L'Explication Prémisse
Cet article dit qu’une personne capable (ex. un adulte sain d’esprit) qui confie une chose à une personne juridiquement incapable (ex. un mineur, quelqu’un sous tutelle) ne peut pas toujours obtenir n’importe quelle réparation si la chose n’est plus en possession du dépositaire. Tant que la chose déposée existe encore entre les mains de la personne incapable, le déposant peut la réclamer et la reprendre (action en revendication). Si la chose a disparu ou a été utilisée, le déposant ne peut demander que la restitution limitée à ce qui a effectivement profité à la personne incapable (par exemple le montant ou l’avantage qu’elle a retiré de la chose).

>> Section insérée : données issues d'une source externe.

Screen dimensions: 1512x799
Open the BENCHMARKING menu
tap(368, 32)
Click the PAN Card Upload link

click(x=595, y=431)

Vous confiez votre ordinateur portable à l’enfant d’un voisin (mineur) pour qu’il le garde pendant vos vacances. Si, à votre retour, l’ordinateur est toujours chez l’enfant, vous pouvez le reprendre immédiatement en revendiquant la chose. Si l’enfant a vendu l’ordinateur et dépensé l’argent pour des jeux, vous ne pourrez pas réclamer indéfiniment : vous pourrez seulement demander la restitution dans la limite de ce qui a profité à l’enfant (par exemple la somme qu’il a réellement reçue et utilisée).
- Le déposant est la personne qui a remis la chose ; le dépositaire est celui qui la reçoit.

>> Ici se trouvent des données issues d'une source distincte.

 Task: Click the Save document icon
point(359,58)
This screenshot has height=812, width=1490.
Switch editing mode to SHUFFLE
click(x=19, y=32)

- L’article vise le cas où le déposant est capable et le dépositaire incapable (ex. mineur, personne sous tutelle ou curatelle selon les règles applicables).
- Remède principal : action en revendication tant que la chose existe entre les mains du dépositaire — le déposant peut la reprendre.
- Si la chose n’existe plus ou a été aliénée, le déposant n’a qu’une action en restitution limitée : il ne peut réclamer que jusqu’à concurrence de ce qui a tourné au profit du dépositaire.
- But de la règle : protéger la personne incapable contre des obligations excessives tout en reconnaissant les droits du déposant.
- Preuve : le déposant doit prouver soit l’existence de la chose chez le dépositaire (pour la revendication), soit l’avantage que le dépositaire a retiré (pour la restitution).
- Cette règle limite l’étendue de la réparation et ne crée pas automatiquement une obligation de réparer au-delà du bénéfice retiré par l’incapable.